■ Your assignment ■
Would you repeat word for word the lines of the listing that follows, from the one with "Viewport: 980px width, 500px" up to and including the one with "You are a computer-use agent. This", and leave out the images?

+++ Supplied data

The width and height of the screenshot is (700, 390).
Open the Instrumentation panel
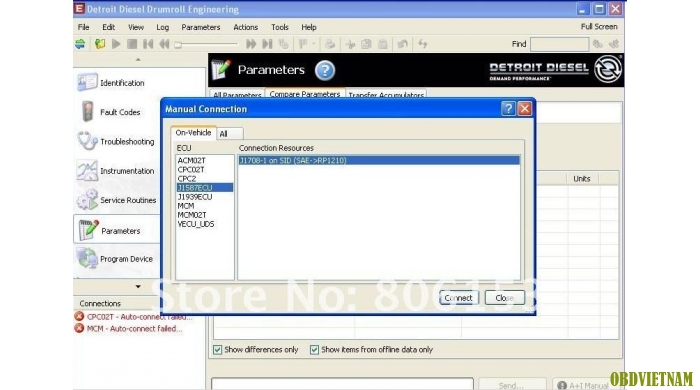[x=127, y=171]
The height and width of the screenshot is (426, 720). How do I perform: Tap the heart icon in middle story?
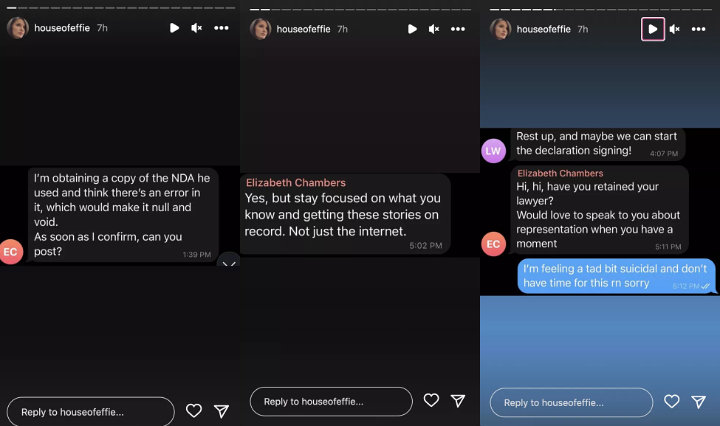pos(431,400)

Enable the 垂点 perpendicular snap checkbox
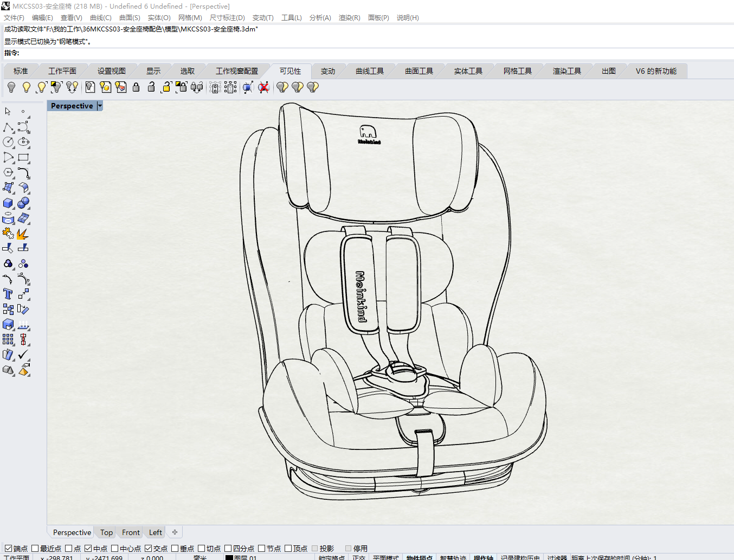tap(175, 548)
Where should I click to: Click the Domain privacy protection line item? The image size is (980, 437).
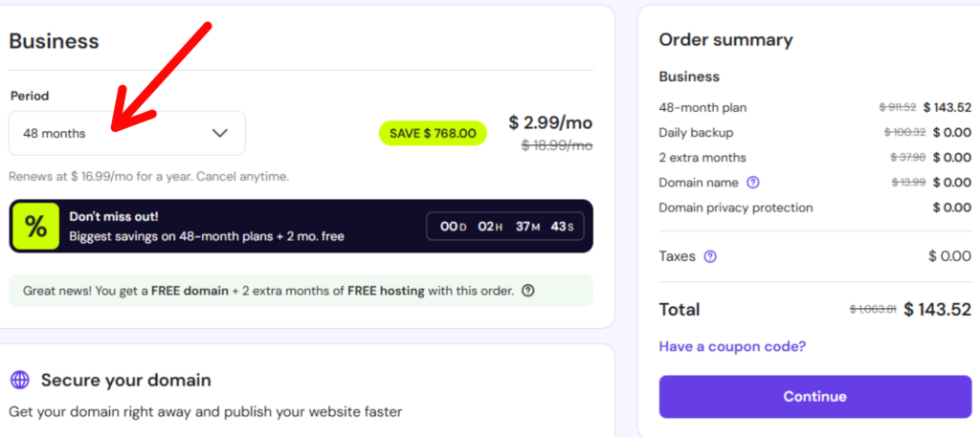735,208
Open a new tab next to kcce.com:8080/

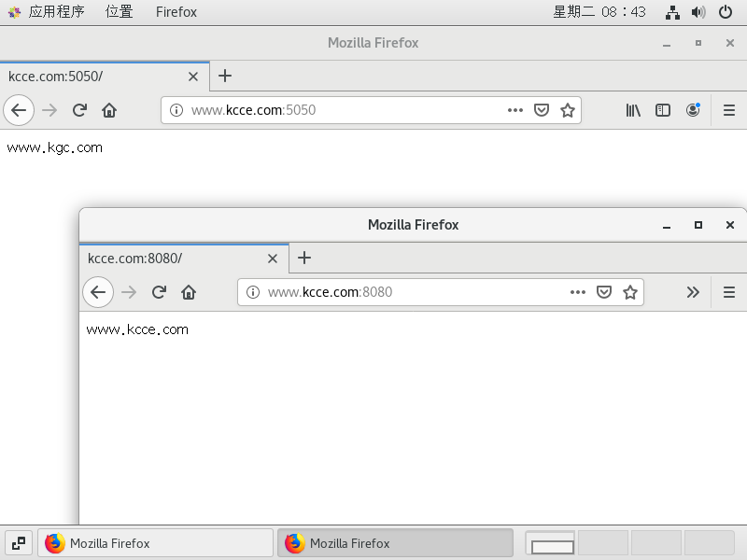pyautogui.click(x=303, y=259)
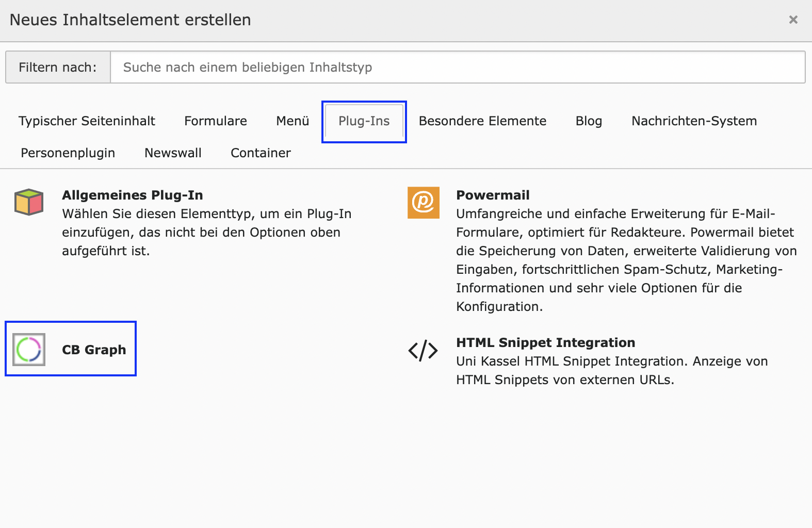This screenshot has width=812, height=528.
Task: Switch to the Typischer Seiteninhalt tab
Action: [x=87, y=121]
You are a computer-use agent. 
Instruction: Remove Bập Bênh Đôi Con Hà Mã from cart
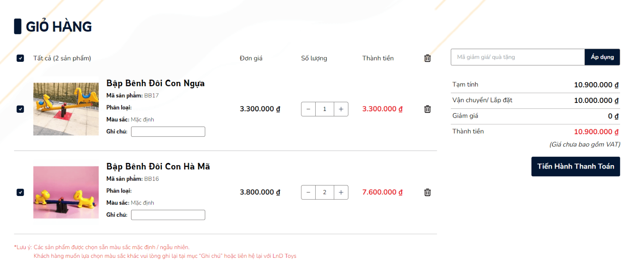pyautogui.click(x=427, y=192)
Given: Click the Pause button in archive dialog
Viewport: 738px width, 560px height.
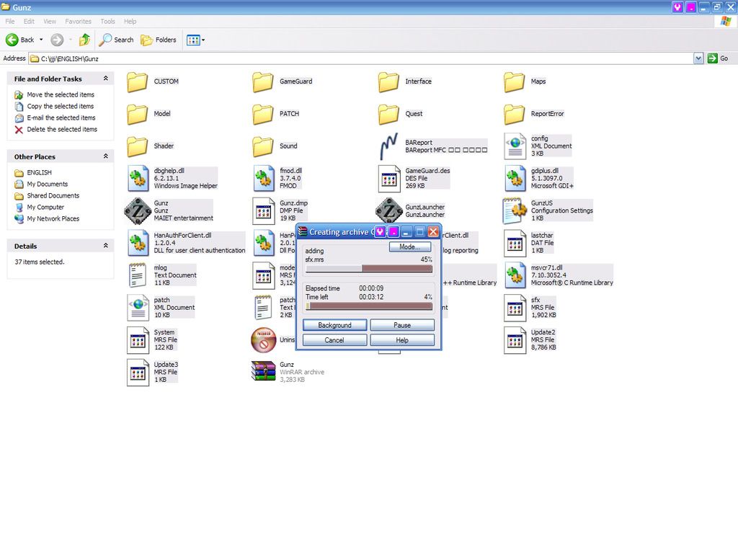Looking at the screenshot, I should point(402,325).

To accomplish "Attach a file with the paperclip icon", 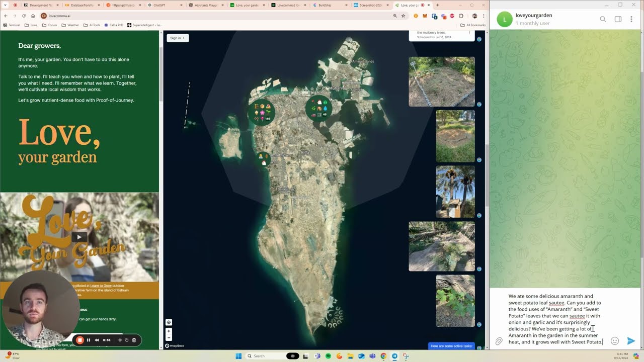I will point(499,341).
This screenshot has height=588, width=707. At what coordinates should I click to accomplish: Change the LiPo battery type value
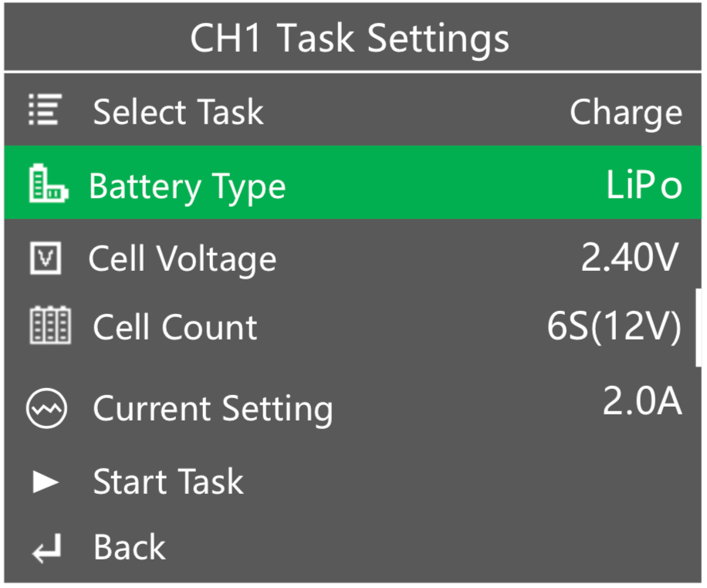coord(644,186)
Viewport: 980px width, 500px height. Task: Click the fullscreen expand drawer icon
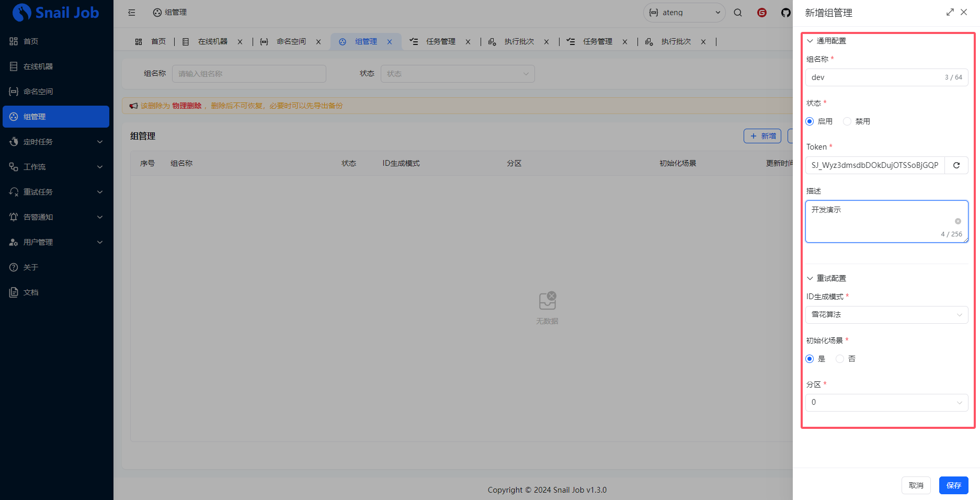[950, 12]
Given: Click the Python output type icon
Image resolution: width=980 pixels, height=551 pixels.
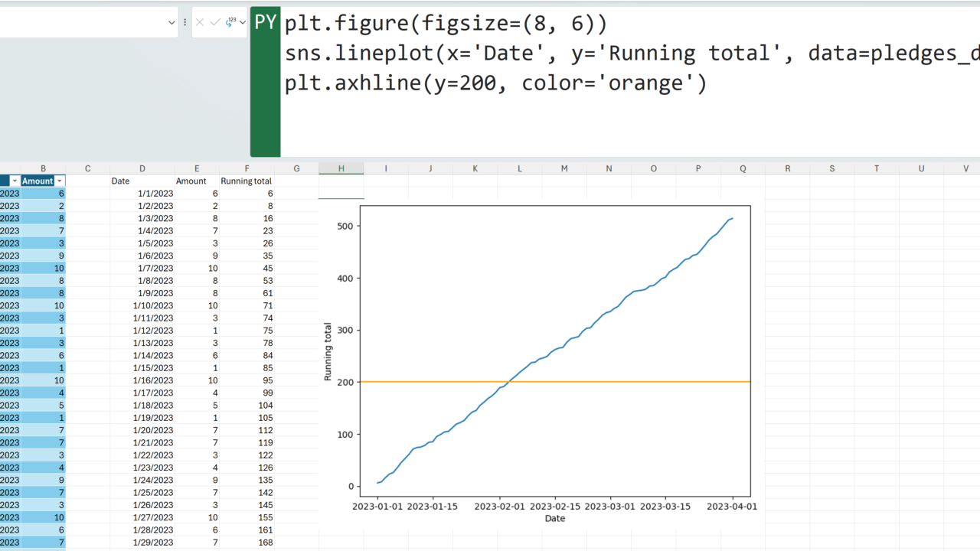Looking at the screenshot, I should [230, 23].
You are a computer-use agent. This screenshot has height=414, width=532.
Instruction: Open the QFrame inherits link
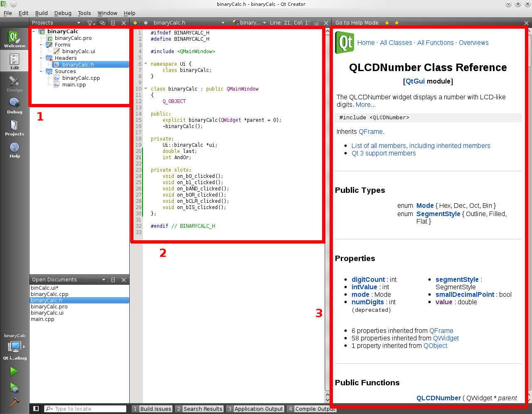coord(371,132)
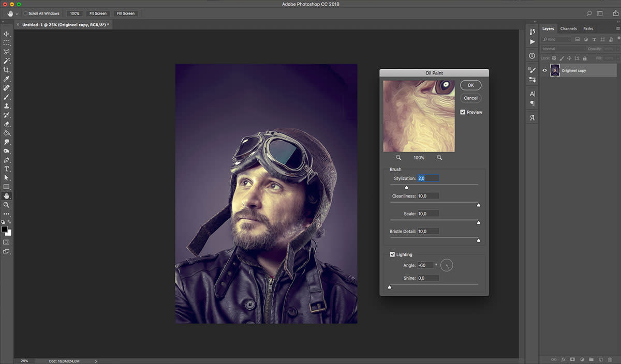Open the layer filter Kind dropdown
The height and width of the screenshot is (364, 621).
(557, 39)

++++++

■ Answer box ■
Viewport: 980px width, 500px height. Task: Click the fullscreen expand drawer icon
[950, 12]
Given: Click the Python output type icon
Image resolution: width=980 pixels, height=551 pixels.
Looking at the screenshot, I should [230, 23].
You are a computer-use agent. This screenshot has height=414, width=532.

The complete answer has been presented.